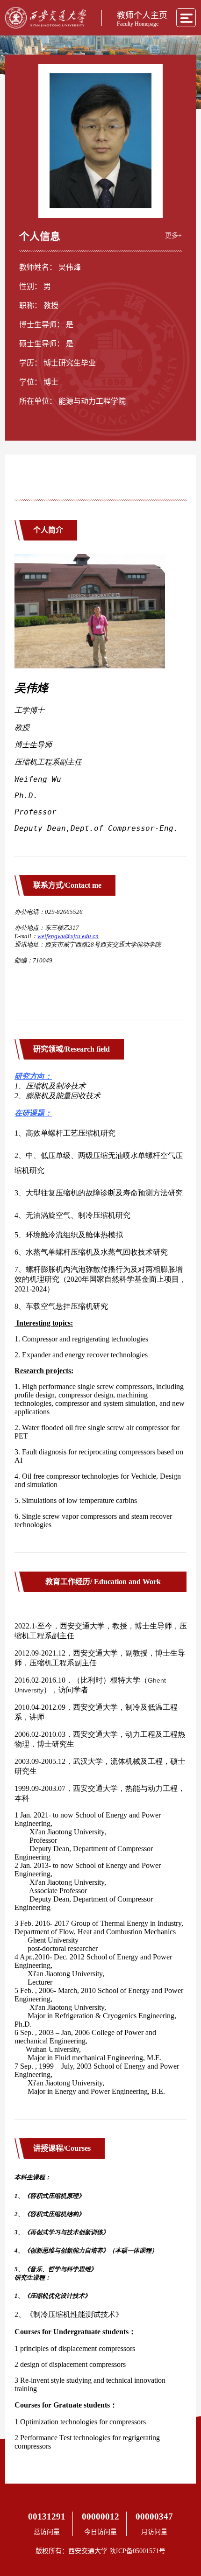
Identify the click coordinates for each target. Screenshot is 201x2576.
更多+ (173, 235)
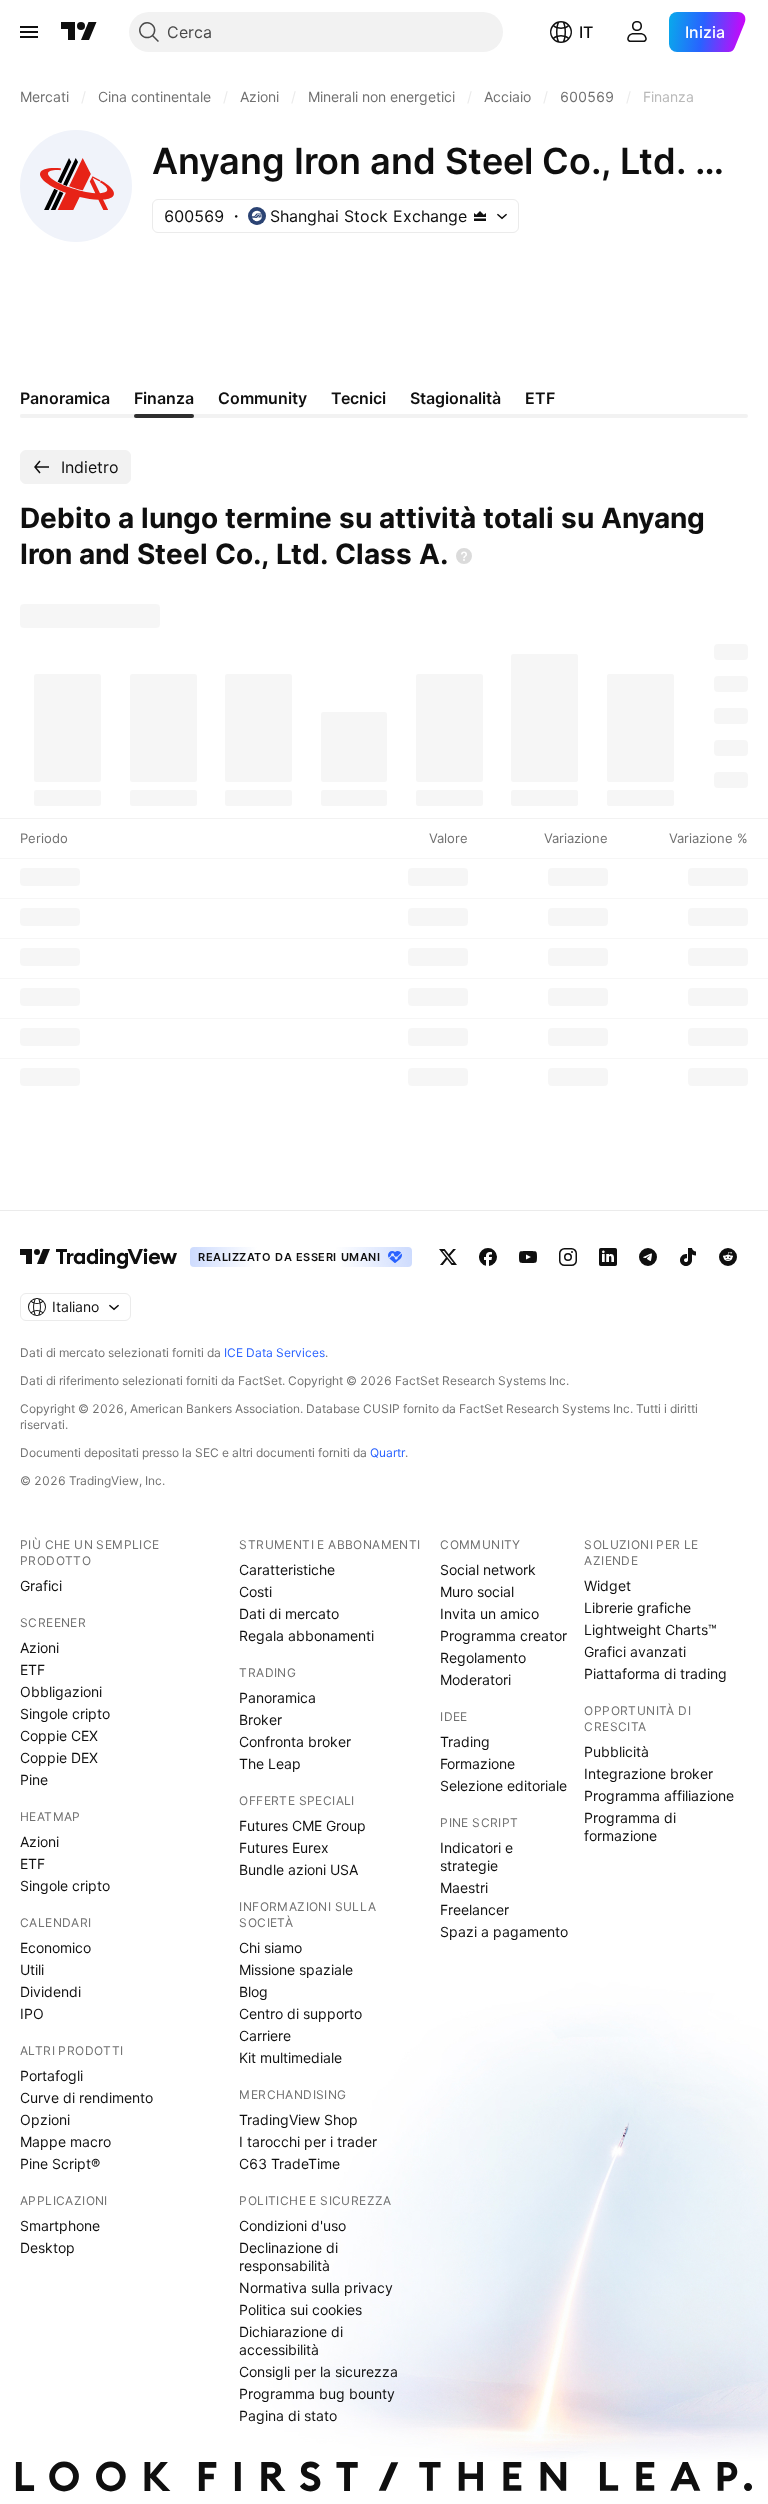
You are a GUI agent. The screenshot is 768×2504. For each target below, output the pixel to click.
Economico (55, 1947)
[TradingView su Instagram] (568, 1257)
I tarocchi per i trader (308, 2141)
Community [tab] (262, 398)
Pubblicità (616, 1751)
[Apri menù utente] (637, 32)
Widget (607, 1585)
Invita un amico (489, 1613)
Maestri (464, 1887)
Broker (260, 1719)
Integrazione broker (648, 1773)
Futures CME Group (302, 1825)
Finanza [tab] (164, 398)
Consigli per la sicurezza (318, 2371)
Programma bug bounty (317, 2393)
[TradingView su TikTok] (688, 1257)
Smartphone (60, 2225)
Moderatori (475, 1679)
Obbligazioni (61, 1691)
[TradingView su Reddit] (728, 1257)
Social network (488, 1569)
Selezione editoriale (503, 1785)
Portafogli (51, 2075)
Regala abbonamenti (306, 1635)
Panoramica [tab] (65, 398)
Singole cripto (65, 1713)
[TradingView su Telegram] (648, 1257)
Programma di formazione (630, 1826)
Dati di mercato (289, 1613)
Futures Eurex (284, 1847)
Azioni (39, 1647)
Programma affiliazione (659, 1795)
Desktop (47, 2247)
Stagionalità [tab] (455, 398)
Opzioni (45, 2119)
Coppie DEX (59, 1757)
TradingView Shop (298, 2119)
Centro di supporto (300, 2013)
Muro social (477, 1591)
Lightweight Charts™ (650, 1629)
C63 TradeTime (289, 2163)
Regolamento (483, 1657)
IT (586, 32)
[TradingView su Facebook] (488, 1257)
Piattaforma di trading (655, 1673)
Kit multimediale (290, 2057)
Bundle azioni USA (298, 1869)
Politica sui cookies (300, 2309)
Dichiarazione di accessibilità (291, 2340)
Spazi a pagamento (504, 1931)
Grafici (41, 1585)
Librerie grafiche (637, 1607)
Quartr (387, 1452)
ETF (32, 1669)
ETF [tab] (540, 398)
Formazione (477, 1763)
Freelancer (474, 1909)
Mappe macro (65, 2141)
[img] (480, 216)
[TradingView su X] (448, 1257)
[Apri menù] (29, 32)
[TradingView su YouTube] (528, 1257)
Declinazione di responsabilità (288, 2256)
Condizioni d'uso (292, 2225)
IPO (32, 2013)
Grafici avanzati (635, 1651)
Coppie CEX (59, 1735)
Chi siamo (270, 1947)
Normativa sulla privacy (316, 2287)
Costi (255, 1591)
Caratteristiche (287, 1569)
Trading (465, 1741)
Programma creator (503, 1635)
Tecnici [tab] (358, 398)
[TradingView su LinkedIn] (608, 1257)
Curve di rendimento (86, 2097)
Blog (253, 1991)
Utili (32, 1969)
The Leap (270, 1763)
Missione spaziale (296, 1969)
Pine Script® (60, 2163)
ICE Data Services (274, 1352)
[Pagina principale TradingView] (79, 32)
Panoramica (277, 1697)
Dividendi (50, 1991)
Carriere (265, 2035)
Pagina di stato (288, 2415)
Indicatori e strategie (476, 1856)
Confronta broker (295, 1741)
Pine (34, 1779)
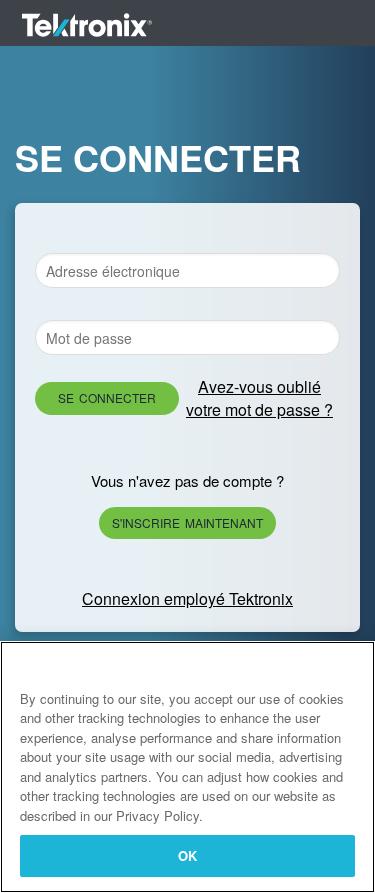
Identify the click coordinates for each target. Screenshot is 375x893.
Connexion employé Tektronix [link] (187, 598)
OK (187, 855)
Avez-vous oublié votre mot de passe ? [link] (259, 397)
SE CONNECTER (107, 397)
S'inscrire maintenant (187, 522)
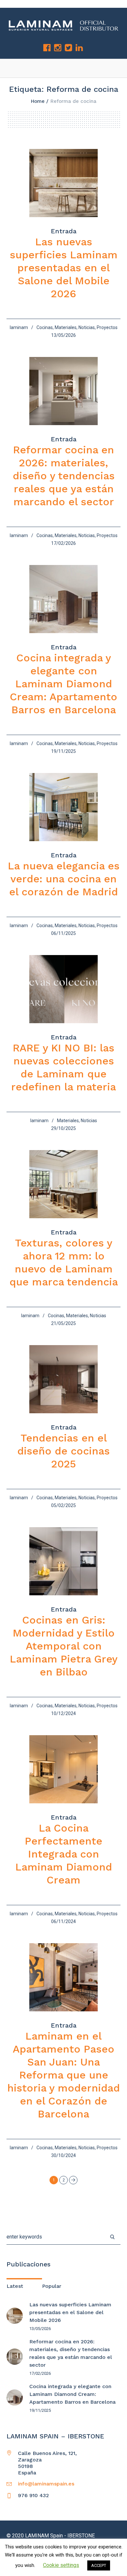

# WHAT YOU ARE ASKED TO DO
Reproduce the records exactly, images excluded.

# SOLUTION TO THE PROBLEM
Identify the click coordinates for each target. Screenshot is 201x2576.
更多+ (173, 235)
You are a GUI agent. The screenshot is 768×2504. For each target below, output the pixel to click.
Economico (55, 1947)
[TradingView su Instagram] (568, 1257)
I tarocchi per i trader (308, 2141)
Community [tab] (262, 398)
Pubblicità (616, 1751)
[Apri menù utente] (637, 32)
Widget (607, 1585)
Invita un amico (489, 1613)
Maestri (464, 1887)
Broker (260, 1719)
Integrazione broker (648, 1773)
Futures CME Group (302, 1825)
Finanza [tab] (164, 398)
Consigli per la sicurezza (318, 2371)
Programma bug bounty (317, 2393)
[TradingView su TikTok] (688, 1257)
Smartphone (60, 2225)
Moderatori (475, 1679)
Obbligazioni (61, 1691)
[TradingView su Reddit] (728, 1257)
Social network (488, 1569)
Selezione editoriale (503, 1785)
Portafogli (51, 2075)
Regala abbonamenti (306, 1635)
Panoramica [tab] (65, 398)
Singole cripto (65, 1713)
[TradingView su Telegram] (648, 1257)
Programma di formazione (630, 1826)
Dati di mercato (289, 1613)
Futures Eurex (284, 1847)
Azioni (39, 1647)
Programma affiliazione (659, 1795)
Desktop (47, 2247)
Stagionalità [tab] (455, 398)
Opzioni (45, 2119)
Coppie DEX (59, 1757)
TradingView Shop (298, 2119)
Centro di supporto (300, 2013)
Muro social (477, 1591)
Lightweight Charts™ (650, 1629)
C63 TradeTime (289, 2163)
Regolamento (483, 1657)
IT (586, 32)
[TradingView su Facebook] (488, 1257)
Piattaforma di trading (655, 1673)
Kit multimediale (290, 2057)
Bundle azioni USA (298, 1869)
Politica sui cookies (300, 2309)
Dichiarazione di accessibilità (291, 2340)
Spazi a pagamento (504, 1931)
Grafici (41, 1585)
Librerie grafiche (637, 1607)
Quartr (387, 1452)
ETF (32, 1669)
ETF [tab] (540, 398)
Formazione (477, 1763)
Freelancer (474, 1909)
Mappe macro (65, 2141)
[img] (480, 216)
[TradingView su X] (448, 1257)
[Apri menù] (29, 32)
[TradingView su YouTube] (528, 1257)
Declinazione di responsabilità (288, 2256)
Condizioni d'uso (292, 2225)
IPO (32, 2013)
Grafici avanzati (635, 1651)
Coppie CEX (59, 1735)
Chi siamo (270, 1947)
Normativa sulla privacy (316, 2287)
Costi (255, 1591)
Caratteristiche (287, 1569)
Trading (465, 1741)
Programma creator (503, 1635)
Tecnici [tab] (358, 398)
[TradingView su LinkedIn] (608, 1257)
Curve di rendimento (86, 2097)
Blog (253, 1991)
Utili (32, 1969)
The Leap (270, 1763)
Missione spaziale (296, 1969)
Pine Script® (60, 2163)
ICE Data Services (274, 1352)
[Pagina principale TradingView] (79, 32)
Panoramica (277, 1697)
Dividendi (50, 1991)
Carriere (265, 2035)
Pagina di stato (288, 2415)
Indicatori e strategie (476, 1856)
Confronta broker (295, 1741)
Pine (34, 1779)
Identify the click coordinates for each target. Screenshot is 375x893.
Connexion employé Tektronix [link] (187, 598)
OK (187, 855)
Avez-vous oublié votre mot de passe ? [link] (259, 397)
SE CONNECTER (107, 397)
S'inscrire maintenant (187, 522)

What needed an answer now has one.